ŞİŞKOLARLA SISKALAR
ŞİŞKOLARLA SISKALAR
Yazar: Andre MAUROIS
Yayınevi: Can Çocuk
Sayfa Sayısı: 102
Değerlendirme: 10/10
Hoş geldiniz, bu yazımda sizlere okumaya doyamadığım,
kurgusuna hayran kaldığım, yazarın konuyu bu kadar güzel ve ince işlemesine
bayıldığım, dünyadaki herkese okutulması zorunlu olsa dediğim, beni yazarıyla
tanıştıran bir çocuk kitabından “Şişkolarla Sıskalar” dan bahsedeceğim.
Kitap tahlili ve yorumuna geçmeden önce yazarımızdan bahsetmek istiyorum.

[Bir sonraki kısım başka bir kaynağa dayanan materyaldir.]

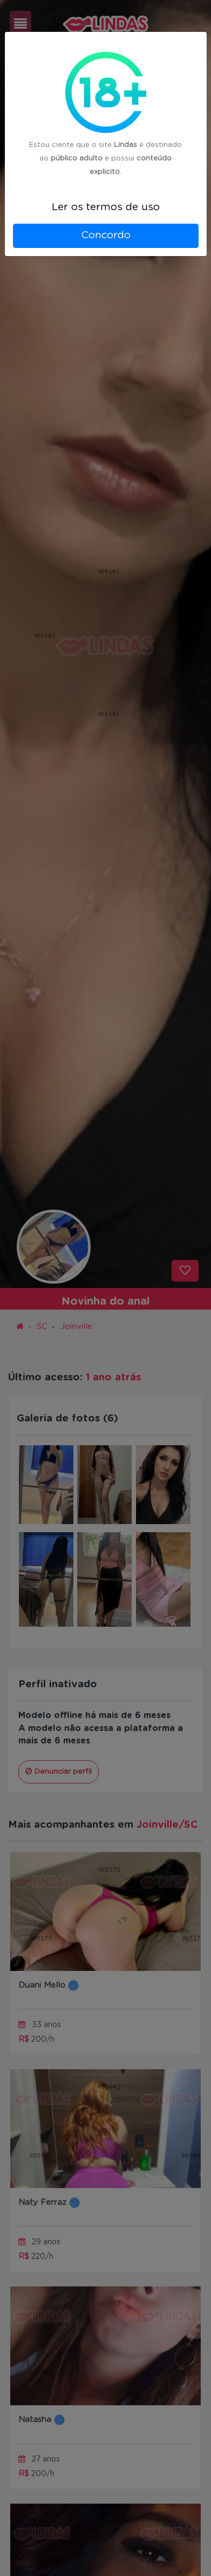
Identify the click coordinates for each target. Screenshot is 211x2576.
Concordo (106, 235)
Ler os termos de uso (106, 207)
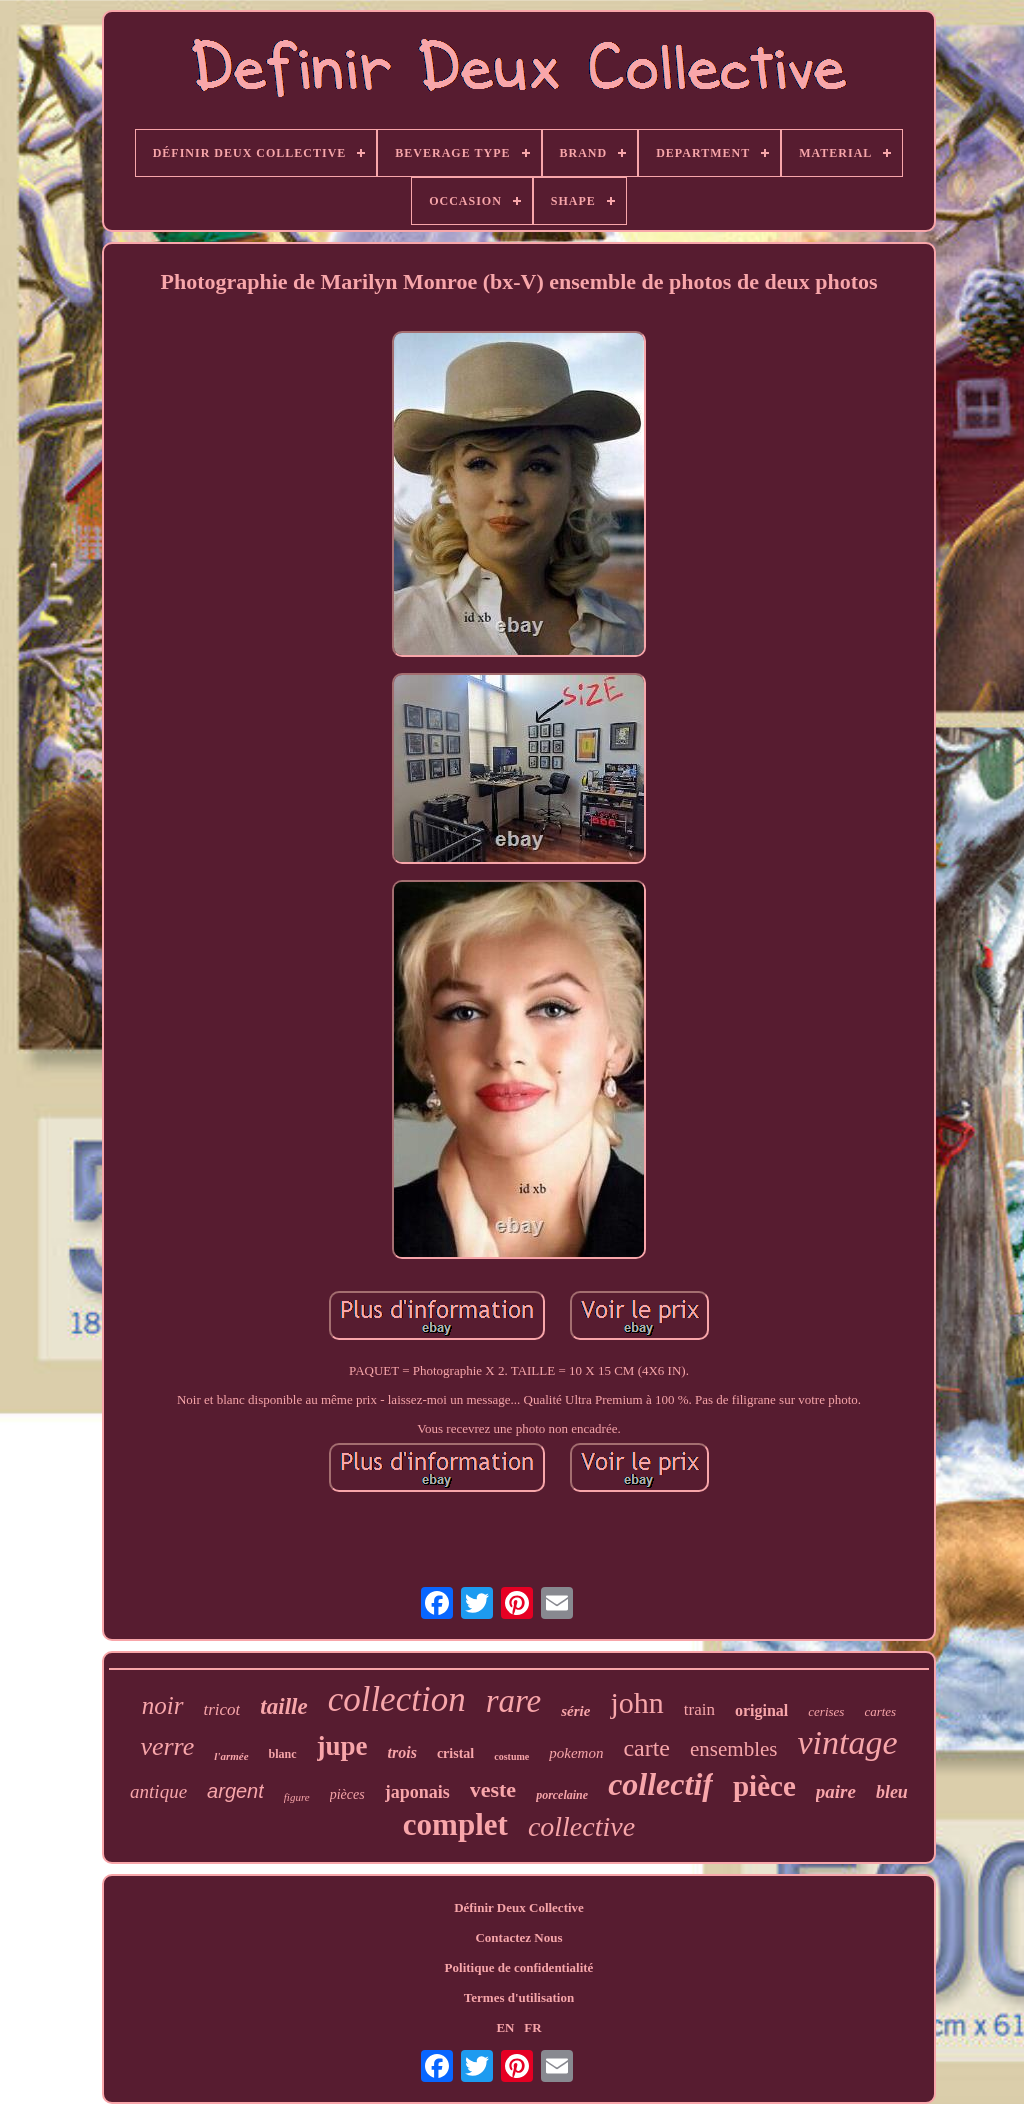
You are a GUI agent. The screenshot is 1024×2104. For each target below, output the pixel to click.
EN (505, 2027)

Asıl adı Emile Herzog olan yazar, 1885 yılında dünyaya
geldi. Shelly, Lord Byron, Balzac ve Proust gibi dünyaca ünlü yazarların
biyografilerini eğlenceli bir dille kaleme alan Mauroıs, ayrıca eleştiri,
roman, öykü ve siyaset alanında da çok çeşitli kitaplar yazdı. Hem 1. hem de 2.
Dünya Savaşı’na katılması, ona savaş hakkında oldukça geniş bir deneyim
kazandırdı. Bu deneyimini de dünya çocuk edebiyatının neredeyse klasikleşmiş
yapıtı olan Şişkolar ve Sıskalar ’da gözler önüne serdi. Savaşın trajedisini,
ince bir alayla çocuklara anlatan yazar, 1967 yılında hayata gözlerini yumdu.

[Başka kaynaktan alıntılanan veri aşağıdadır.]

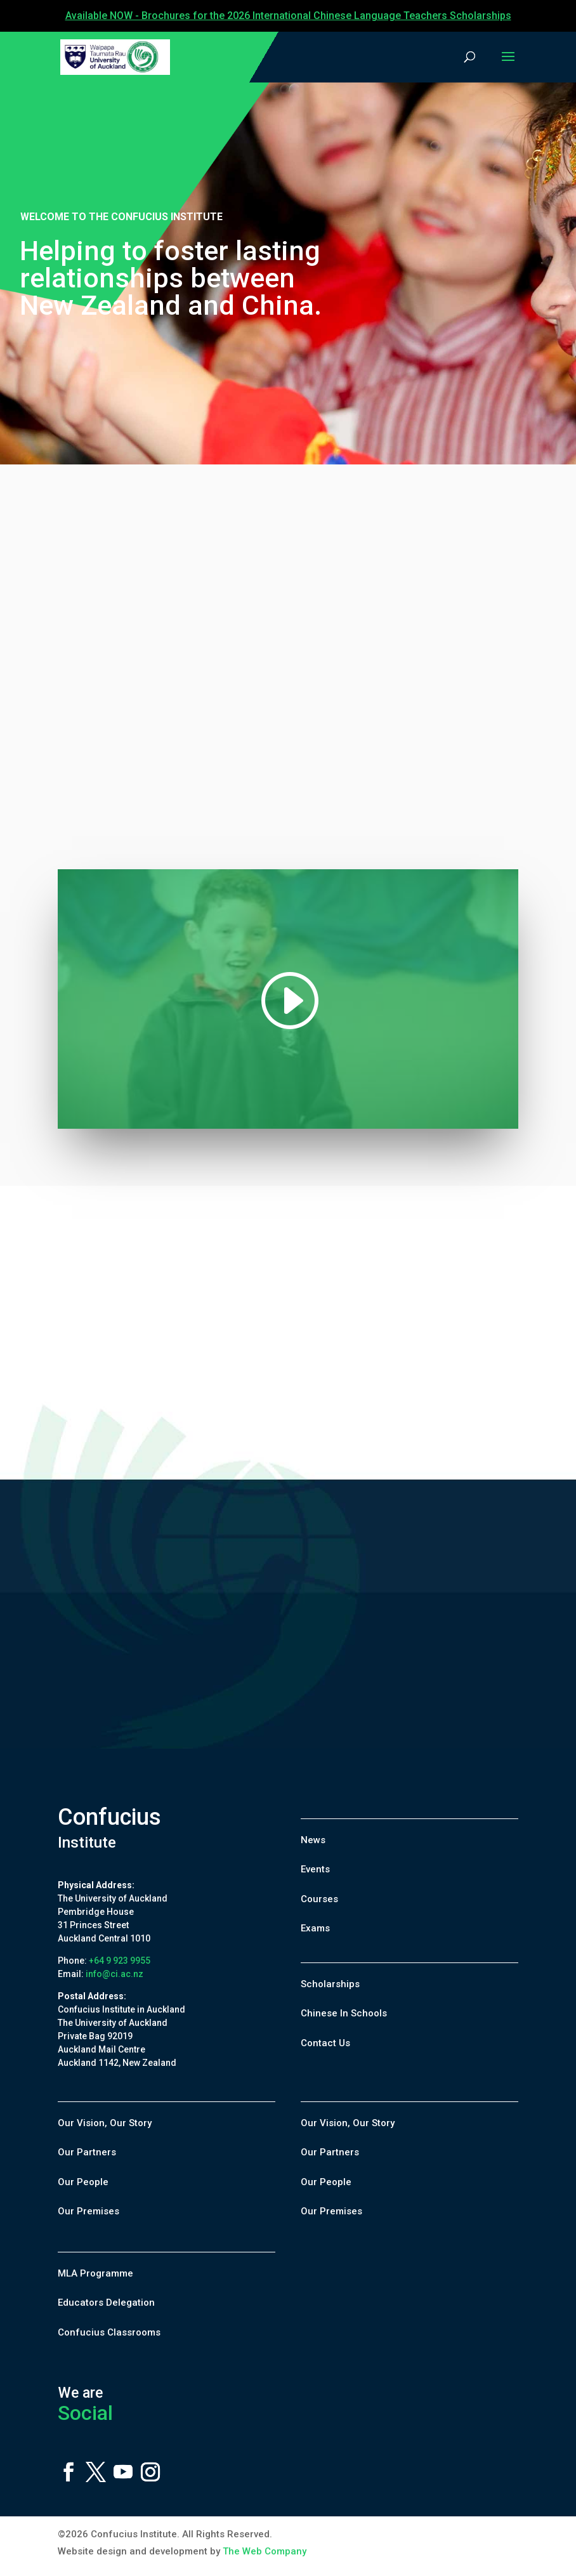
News (313, 1840)
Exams (315, 1928)
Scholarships (330, 1984)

Kitap, iki kardeş olan İlkay ve Ünal’ın iki taşın
arasında bir geçit bulup içine girmesiyle başlar. Çok uzun bir yürüyen merdivenle
inerler ve karşılarında bir liman,
limanda da iki gemi görürler. Gemilerden biri sadece şişkoların yaşadığı
Göbekistan’a diğeri ise sadece zayıfların yaşadığı Kemikistan’a gider. Ünal şişko
olduğu için Göbekistan gemisine bindirilir, İlkay ise zayıf ve sıska olduğu
için Kemikistan gemisine bindirilir. Gemiye binmeleriyle maceraları başlar.
“Akşam olunca uçaklar bomba atmaya başladı. O
uçaklar bomba atmayıp da yolcu taşırken ne güzel görünürlerdi gökyüzünde…”
Kitap o kadar güzeldi ki okumaya doyamadım. Ayrıntılar ve
isimler o kadar güzel düşünülmüş ki okurken hayran kaldım. Mesela Zayıfların
ülkesinin başkentinin ismi Kemikkent, İlkay’ın gemide tanıştığı kişinin ismi Bay
Çokkemik. Garip isimler Göbekistanda da çok, başkent Göbekyurtta herkes şişman Ünal’ın
gemide tanıştığı kişi ise Prens Şişgöbek. Daha bunun gibi nice isimler vardı kitapta.
Şişkolar eğlencelidirler, saat başı yemek yerler ve uyurlar ülkelerinde her şey
yuvarlak ve geniştir. Zayıflar ise tam tersi sürekli hareket ederler biraz da
kıskançtırlar, yemek yemeği sevmezler ülkelerinde her şey ince ve uzundur.
“Gerçeğin gerçek sayılabilmesi için elli
kilodan az mı gelmesi gerekir?”
“Ülkesine güveni olanlar, herkese özgürlük
vermekten korkmazlar.”
Yazar, savaşı çocuklara çok güzel anlatmış, onların
anlayabileceği seviyeye indirmiş. Savaşacak iki ülkenin de tarih kitaplarına
yer vermiş ve iki tarafta tarihi kendilerine göre uyarlamışlar. Zayıflara göre
kendileri haklıyken bunun zıddı olarak şişkolar da kendini haklı görmüş.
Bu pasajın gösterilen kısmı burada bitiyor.